• WHAT IS BEING ASKED:
Transcribe exactly the line that contains "Given: Click the cup icon next to Suhoor" and every line after it through the end of the records, with nothing else.

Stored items
....

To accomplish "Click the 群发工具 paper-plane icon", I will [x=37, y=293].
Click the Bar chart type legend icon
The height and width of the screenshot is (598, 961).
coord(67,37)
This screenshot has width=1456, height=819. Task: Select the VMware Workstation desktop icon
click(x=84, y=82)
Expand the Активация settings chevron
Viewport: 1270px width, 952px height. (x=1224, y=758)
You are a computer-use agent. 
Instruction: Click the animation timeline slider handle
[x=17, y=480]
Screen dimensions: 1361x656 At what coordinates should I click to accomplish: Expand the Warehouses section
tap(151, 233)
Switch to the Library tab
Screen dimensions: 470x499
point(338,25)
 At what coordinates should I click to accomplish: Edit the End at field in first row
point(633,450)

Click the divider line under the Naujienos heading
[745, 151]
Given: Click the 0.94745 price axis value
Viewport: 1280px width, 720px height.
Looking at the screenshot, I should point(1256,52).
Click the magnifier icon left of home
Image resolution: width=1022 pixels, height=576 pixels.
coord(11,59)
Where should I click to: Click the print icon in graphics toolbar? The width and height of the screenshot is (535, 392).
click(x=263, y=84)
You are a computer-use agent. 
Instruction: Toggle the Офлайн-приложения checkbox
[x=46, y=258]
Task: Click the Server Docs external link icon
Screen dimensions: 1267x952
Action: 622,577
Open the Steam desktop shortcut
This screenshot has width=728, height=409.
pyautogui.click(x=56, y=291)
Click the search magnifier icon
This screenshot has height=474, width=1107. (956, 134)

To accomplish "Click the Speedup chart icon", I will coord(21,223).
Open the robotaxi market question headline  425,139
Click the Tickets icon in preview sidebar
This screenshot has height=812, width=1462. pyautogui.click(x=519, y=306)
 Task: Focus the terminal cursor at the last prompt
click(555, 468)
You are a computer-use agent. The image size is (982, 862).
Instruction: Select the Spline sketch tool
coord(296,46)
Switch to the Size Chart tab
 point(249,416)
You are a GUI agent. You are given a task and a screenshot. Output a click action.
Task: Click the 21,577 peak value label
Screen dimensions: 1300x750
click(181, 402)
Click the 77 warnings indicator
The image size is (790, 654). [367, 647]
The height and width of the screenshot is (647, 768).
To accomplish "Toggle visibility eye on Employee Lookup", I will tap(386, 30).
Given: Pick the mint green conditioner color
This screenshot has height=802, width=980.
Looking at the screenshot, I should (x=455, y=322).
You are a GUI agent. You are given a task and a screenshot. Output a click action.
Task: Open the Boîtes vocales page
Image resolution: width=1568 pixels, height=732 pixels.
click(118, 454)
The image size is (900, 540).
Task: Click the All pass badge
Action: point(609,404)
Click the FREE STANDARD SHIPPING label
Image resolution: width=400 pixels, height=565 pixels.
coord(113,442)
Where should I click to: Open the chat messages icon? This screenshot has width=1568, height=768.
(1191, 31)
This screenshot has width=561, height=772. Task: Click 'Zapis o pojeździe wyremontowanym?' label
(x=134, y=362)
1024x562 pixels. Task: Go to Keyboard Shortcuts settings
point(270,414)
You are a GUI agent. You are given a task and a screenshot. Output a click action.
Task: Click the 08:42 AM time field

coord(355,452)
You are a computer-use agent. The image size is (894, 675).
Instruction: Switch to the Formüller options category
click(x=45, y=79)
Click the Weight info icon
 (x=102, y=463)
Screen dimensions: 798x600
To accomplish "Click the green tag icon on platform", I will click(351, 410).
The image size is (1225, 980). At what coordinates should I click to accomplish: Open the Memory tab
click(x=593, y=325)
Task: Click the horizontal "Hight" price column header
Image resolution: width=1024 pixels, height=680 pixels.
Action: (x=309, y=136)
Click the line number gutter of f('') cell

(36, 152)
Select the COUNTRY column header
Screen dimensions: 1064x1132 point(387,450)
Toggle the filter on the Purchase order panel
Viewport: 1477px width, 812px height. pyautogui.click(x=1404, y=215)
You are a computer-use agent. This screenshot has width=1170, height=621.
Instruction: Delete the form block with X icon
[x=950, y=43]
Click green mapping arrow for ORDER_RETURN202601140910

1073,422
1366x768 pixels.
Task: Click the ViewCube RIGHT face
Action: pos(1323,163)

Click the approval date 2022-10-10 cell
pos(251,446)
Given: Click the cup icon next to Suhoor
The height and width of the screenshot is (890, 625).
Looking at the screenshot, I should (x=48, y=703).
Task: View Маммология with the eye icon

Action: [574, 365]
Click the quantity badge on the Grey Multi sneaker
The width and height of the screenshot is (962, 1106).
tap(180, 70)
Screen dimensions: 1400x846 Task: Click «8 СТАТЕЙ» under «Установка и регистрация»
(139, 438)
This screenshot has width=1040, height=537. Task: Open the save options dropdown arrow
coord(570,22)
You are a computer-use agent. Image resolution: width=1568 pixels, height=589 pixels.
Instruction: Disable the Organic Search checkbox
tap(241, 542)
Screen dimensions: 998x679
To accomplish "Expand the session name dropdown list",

....

• RESPONSE:
Given: Click the cup icon next to Suhoor
The height and width of the screenshot is (890, 625).
Looking at the screenshot, I should (x=48, y=703).
Task: View Маммология with the eye icon

Action: [574, 365]
Click the quantity badge on the Grey Multi sneaker
The width and height of the screenshot is (962, 1106).
tap(180, 70)
Screen dimensions: 1400x846 Task: Click «8 СТАТЕЙ» under «Установка и регистрация»
(139, 438)
This screenshot has width=1040, height=537. Task: Open the save options dropdown arrow
coord(570,22)
You are a computer-use agent. Image resolution: width=1568 pixels, height=589 pixels.
Instruction: Disable the Organic Search checkbox
tap(241, 542)
Screen dimensions: 998x679
To accomplish "Expand the session name dropdown list",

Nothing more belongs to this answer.